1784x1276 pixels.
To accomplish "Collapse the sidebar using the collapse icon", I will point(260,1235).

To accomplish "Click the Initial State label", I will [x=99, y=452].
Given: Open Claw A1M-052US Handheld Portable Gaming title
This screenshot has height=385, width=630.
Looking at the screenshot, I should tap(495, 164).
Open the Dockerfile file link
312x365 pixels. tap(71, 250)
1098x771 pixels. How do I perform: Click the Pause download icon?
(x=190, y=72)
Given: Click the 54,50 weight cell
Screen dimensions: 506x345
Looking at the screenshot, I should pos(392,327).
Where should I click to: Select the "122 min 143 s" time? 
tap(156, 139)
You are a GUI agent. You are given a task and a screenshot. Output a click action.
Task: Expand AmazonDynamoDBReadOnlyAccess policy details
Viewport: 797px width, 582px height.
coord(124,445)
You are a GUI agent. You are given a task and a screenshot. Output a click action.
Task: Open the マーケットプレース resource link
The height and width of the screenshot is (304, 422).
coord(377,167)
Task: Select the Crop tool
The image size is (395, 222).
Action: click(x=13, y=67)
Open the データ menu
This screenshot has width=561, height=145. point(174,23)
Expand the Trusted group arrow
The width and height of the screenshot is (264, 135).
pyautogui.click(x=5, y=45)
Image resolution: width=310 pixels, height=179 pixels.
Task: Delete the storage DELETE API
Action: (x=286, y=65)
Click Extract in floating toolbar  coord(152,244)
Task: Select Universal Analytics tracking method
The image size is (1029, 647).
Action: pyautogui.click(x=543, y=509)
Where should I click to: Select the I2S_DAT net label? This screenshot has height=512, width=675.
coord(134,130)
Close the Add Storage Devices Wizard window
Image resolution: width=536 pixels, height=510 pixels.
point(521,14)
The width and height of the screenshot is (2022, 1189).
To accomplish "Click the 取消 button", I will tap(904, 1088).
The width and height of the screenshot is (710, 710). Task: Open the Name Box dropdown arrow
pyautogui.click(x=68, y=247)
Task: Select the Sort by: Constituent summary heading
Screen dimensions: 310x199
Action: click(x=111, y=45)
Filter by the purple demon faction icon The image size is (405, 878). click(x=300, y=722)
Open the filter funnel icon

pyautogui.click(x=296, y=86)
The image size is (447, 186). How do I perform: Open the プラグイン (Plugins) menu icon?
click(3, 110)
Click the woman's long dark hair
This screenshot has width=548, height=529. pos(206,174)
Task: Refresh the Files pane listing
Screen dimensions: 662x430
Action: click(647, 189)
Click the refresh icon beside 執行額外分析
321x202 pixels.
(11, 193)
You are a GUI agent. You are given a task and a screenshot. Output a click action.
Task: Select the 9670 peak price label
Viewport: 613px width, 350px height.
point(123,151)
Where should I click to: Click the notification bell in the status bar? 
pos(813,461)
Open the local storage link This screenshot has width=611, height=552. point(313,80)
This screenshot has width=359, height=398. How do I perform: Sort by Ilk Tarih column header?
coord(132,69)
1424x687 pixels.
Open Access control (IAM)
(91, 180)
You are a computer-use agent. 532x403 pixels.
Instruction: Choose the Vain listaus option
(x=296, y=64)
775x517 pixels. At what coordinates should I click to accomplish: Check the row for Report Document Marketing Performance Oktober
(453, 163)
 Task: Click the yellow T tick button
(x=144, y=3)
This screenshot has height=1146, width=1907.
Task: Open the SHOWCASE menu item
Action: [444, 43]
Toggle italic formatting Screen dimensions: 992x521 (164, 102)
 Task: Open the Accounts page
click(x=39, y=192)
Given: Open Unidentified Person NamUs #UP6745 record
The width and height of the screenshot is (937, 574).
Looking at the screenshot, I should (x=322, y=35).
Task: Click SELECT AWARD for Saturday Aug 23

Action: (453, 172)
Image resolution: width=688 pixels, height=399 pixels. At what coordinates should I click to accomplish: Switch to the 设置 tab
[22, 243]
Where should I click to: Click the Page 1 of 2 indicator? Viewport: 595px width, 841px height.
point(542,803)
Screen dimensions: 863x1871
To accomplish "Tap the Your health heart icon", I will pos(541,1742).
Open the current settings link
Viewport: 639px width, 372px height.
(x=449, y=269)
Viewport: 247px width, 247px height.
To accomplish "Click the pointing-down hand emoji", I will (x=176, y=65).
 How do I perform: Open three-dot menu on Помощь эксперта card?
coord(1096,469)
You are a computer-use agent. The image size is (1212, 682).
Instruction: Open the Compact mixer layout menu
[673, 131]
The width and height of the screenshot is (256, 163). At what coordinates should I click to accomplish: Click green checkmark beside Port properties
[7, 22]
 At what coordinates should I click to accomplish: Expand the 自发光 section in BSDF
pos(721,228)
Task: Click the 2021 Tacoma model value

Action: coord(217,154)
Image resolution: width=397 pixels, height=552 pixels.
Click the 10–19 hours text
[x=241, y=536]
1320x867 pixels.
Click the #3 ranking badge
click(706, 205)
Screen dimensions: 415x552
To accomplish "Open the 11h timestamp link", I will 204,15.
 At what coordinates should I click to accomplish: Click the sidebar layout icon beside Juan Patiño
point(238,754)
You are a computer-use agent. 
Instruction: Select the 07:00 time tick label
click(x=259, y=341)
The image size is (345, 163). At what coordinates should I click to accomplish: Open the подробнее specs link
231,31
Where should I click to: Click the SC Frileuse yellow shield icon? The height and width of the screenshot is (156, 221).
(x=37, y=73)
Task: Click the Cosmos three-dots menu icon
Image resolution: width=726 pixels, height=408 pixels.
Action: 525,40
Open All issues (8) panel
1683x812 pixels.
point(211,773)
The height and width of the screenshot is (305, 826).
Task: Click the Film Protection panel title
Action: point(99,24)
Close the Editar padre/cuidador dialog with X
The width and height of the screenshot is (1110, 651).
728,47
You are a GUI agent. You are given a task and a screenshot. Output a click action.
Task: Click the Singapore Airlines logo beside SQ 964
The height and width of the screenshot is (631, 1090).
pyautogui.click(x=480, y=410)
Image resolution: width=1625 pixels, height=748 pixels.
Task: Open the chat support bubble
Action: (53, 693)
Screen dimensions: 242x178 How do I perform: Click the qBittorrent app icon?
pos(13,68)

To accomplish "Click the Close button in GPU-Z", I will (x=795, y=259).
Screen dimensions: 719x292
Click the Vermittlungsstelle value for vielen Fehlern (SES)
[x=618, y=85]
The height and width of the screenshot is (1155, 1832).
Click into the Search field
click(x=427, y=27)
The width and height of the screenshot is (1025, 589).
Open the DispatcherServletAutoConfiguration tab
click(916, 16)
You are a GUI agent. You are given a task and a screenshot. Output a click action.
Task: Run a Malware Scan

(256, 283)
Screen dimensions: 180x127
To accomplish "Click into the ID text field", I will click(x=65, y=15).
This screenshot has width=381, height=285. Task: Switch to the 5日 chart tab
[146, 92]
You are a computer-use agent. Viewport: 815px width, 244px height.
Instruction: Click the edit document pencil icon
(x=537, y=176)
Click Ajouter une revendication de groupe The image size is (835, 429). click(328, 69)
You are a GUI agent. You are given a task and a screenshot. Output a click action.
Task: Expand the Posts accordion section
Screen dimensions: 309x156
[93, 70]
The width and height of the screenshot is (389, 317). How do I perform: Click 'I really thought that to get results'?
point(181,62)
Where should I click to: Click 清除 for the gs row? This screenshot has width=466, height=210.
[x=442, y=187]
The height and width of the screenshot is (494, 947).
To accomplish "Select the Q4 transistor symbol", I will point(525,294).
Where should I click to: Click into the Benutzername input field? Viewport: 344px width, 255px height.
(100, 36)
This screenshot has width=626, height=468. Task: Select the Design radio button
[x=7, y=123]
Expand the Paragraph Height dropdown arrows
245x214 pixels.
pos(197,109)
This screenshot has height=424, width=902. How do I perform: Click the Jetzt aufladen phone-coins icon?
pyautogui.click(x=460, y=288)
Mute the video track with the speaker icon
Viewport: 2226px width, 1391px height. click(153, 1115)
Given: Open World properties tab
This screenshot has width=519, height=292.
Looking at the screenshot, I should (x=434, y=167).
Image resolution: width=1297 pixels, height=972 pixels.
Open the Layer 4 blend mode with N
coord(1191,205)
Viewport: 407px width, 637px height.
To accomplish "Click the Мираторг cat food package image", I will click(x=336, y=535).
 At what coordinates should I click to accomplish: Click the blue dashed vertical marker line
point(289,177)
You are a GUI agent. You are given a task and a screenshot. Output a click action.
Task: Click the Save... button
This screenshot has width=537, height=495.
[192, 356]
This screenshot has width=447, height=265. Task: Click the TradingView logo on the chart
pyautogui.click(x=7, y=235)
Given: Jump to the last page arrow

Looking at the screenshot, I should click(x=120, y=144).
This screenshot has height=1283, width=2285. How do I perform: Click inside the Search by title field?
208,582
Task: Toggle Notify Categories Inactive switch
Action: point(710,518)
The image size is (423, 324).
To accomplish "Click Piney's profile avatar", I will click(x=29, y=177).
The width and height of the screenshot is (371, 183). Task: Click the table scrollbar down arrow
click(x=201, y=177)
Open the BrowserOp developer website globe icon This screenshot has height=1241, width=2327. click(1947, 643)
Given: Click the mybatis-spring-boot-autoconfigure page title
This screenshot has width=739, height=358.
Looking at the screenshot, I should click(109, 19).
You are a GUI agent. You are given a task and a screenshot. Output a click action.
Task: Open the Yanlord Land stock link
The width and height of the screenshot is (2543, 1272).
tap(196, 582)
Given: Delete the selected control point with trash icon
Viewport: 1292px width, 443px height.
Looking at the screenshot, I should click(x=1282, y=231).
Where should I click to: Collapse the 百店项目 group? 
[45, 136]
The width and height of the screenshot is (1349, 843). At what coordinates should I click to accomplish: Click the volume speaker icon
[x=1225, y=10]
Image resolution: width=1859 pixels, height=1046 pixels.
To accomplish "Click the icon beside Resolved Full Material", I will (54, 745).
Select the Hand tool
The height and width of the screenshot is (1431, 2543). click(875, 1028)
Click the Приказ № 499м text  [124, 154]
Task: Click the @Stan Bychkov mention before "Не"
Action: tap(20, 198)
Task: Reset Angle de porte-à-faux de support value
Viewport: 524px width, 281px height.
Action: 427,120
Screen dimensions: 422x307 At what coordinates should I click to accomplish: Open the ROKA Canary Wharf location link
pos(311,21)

•••

### Problem details
Rewrite the data from its start up to and including the line with "Action: click(x=111, y=45)", changing "Screen dimensions" to "Screen size" and leaving everything else unchanged.

### The solution
1784x1276 pixels.
To accomplish "Collapse the sidebar using the collapse icon", I will point(260,1235).

To accomplish "Click the Initial State label", I will [x=99, y=452].
Given: Open Claw A1M-052US Handheld Portable Gaming title
This screenshot has height=385, width=630.
Looking at the screenshot, I should tap(495, 164).
Open the Dockerfile file link
312x365 pixels. tap(71, 250)
1098x771 pixels. How do I perform: Click the Pause download icon?
(x=190, y=72)
Given: Click the 54,50 weight cell
Screen size: 506x345
Looking at the screenshot, I should pos(392,327).
Where should I click to: Select the "122 min 143 s" time? 
tap(156, 139)
You are a GUI agent. You are given a task and a screenshot. Output a click action.
Task: Expand AmazonDynamoDBReadOnlyAccess policy details
Viewport: 797px width, 582px height.
coord(124,445)
You are a GUI agent. You are given a task and a screenshot. Output a click action.
Task: Open the マーケットプレース resource link
The height and width of the screenshot is (304, 422).
coord(377,167)
Task: Select the Crop tool
The image size is (395, 222).
Action: click(x=13, y=67)
Open the データ menu
This screenshot has width=561, height=145. point(174,23)
Expand the Trusted group arrow
The width and height of the screenshot is (264, 135).
pyautogui.click(x=5, y=45)
Image resolution: width=310 pixels, height=179 pixels.
Task: Delete the storage DELETE API
Action: (x=286, y=65)
Click Extract in floating toolbar  coord(152,244)
Task: Select Universal Analytics tracking method
The image size is (1029, 647).
Action: pyautogui.click(x=543, y=509)
Where should I click to: Select the I2S_DAT net label? This screenshot has height=512, width=675.
coord(134,130)
Close the Add Storage Devices Wizard window
Image resolution: width=536 pixels, height=510 pixels.
point(521,14)
The width and height of the screenshot is (2022, 1189).
To accomplish "Click the 取消 button", I will tap(904, 1088).
The width and height of the screenshot is (710, 710). Task: Open the Name Box dropdown arrow
pyautogui.click(x=68, y=247)
Task: Select the Sort by: Constituent summary heading
Screen size: 310x199
Action: click(x=111, y=45)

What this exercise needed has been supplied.